### Text segment
The 7th Circuit Court of Appeals affirmed summary judgment for a transportation company on a fired worker’s claims that her termination violated the Americans with Disabilities Act and the Family and Medical Leave Act. The judges didn’t agree with the woman that FMLA protection should extend to non-eligible employees who request leave for future periods.
In Terri Basden v. Professional Transportation Inc., 11-2880, Terri Basden was fired from her job as a dispatcher after accumulating multiple absences, some which included medical reasons. She believed she may have multiple sclerosis, although she would not be able to see a specialist for several months. After receiving a three-day suspension, she sought unpaid 30-day leave of absence, which employees who have been with the company for at least a year may request. Basden had not been employed for a year yet. She did not return after her suspension and was fired.
She filed a lawsuit, alleging violations of the ADA and FMLA when she was fired. The District Court granted summary judgment for Professional Transportation Inc.
Basden failed to present sufficient evidence that she was qualified to perform the essential functions of her job, even with a reasonable accommodation, the judges ruled. She responded to PTI’s motion for summary judgment on the ADA claim with evidence that her condition improved and that she hoped to return to work regularly after her leave.

### Study material
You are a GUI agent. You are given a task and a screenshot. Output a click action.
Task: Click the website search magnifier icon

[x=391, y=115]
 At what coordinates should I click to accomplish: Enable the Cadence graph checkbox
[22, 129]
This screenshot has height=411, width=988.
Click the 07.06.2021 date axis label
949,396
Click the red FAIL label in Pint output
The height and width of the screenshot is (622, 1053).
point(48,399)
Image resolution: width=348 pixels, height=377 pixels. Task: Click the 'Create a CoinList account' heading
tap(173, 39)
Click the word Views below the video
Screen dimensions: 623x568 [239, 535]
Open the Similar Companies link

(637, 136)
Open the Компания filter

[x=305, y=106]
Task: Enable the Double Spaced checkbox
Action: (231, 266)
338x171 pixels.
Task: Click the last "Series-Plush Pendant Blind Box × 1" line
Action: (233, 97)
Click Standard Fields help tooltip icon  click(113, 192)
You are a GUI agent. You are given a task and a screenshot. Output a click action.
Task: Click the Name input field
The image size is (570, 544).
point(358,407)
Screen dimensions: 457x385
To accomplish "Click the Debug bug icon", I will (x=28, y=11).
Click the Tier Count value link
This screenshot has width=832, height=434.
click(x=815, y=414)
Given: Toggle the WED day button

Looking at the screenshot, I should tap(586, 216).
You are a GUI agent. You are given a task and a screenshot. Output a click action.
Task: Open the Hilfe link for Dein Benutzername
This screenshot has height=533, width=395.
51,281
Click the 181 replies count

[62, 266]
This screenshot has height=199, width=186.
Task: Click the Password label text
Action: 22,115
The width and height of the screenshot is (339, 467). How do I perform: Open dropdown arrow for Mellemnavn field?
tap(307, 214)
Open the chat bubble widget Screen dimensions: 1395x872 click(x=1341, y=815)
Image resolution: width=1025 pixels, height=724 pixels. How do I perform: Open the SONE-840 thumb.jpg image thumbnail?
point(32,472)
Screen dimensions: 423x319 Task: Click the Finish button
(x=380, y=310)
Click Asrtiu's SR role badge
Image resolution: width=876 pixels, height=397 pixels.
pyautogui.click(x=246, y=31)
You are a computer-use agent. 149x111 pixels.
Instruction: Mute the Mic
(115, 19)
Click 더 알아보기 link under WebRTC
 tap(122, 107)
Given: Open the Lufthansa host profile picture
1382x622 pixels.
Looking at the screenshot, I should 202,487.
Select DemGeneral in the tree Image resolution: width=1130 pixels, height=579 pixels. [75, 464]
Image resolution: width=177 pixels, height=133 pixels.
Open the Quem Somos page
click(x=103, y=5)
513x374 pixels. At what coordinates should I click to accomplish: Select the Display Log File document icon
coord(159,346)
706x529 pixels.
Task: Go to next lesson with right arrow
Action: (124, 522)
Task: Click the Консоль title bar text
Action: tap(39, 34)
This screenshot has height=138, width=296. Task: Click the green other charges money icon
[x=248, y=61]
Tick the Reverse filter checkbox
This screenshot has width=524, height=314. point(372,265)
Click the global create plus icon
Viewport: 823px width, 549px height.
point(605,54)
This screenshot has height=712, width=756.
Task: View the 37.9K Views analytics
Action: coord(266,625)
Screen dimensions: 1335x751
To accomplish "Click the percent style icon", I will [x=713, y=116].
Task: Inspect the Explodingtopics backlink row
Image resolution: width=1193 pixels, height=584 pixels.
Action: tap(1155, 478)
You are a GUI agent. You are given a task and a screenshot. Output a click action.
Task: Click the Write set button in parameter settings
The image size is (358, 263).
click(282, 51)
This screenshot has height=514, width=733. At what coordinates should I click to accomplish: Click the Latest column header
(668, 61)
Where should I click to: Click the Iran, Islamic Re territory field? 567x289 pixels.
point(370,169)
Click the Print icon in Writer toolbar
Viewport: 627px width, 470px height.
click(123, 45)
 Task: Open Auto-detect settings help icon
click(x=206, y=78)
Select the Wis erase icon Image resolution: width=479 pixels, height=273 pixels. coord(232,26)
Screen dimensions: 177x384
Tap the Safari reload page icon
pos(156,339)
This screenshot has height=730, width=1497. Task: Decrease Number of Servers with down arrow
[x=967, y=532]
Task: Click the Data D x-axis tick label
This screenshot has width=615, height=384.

### Tasks and exercises
**A)** Using the court case summary, explain why Basden could not get the unpaid 30-day leave of absence she asked for.
**B)** Answer these from the court case summary:
(i) What job did Basden hold?
(ii) Which court granted summary judgment for Professional Transportation Inc.?
(iii) How long was the suspension Basden received?

### Task solutions
**A)** The company offered that leave only to employees who had been there for at least a year. Basden had not yet worked there for a year.

**B)**
(i) Dispatcher.
(ii) The District Court.
(iii) Three days.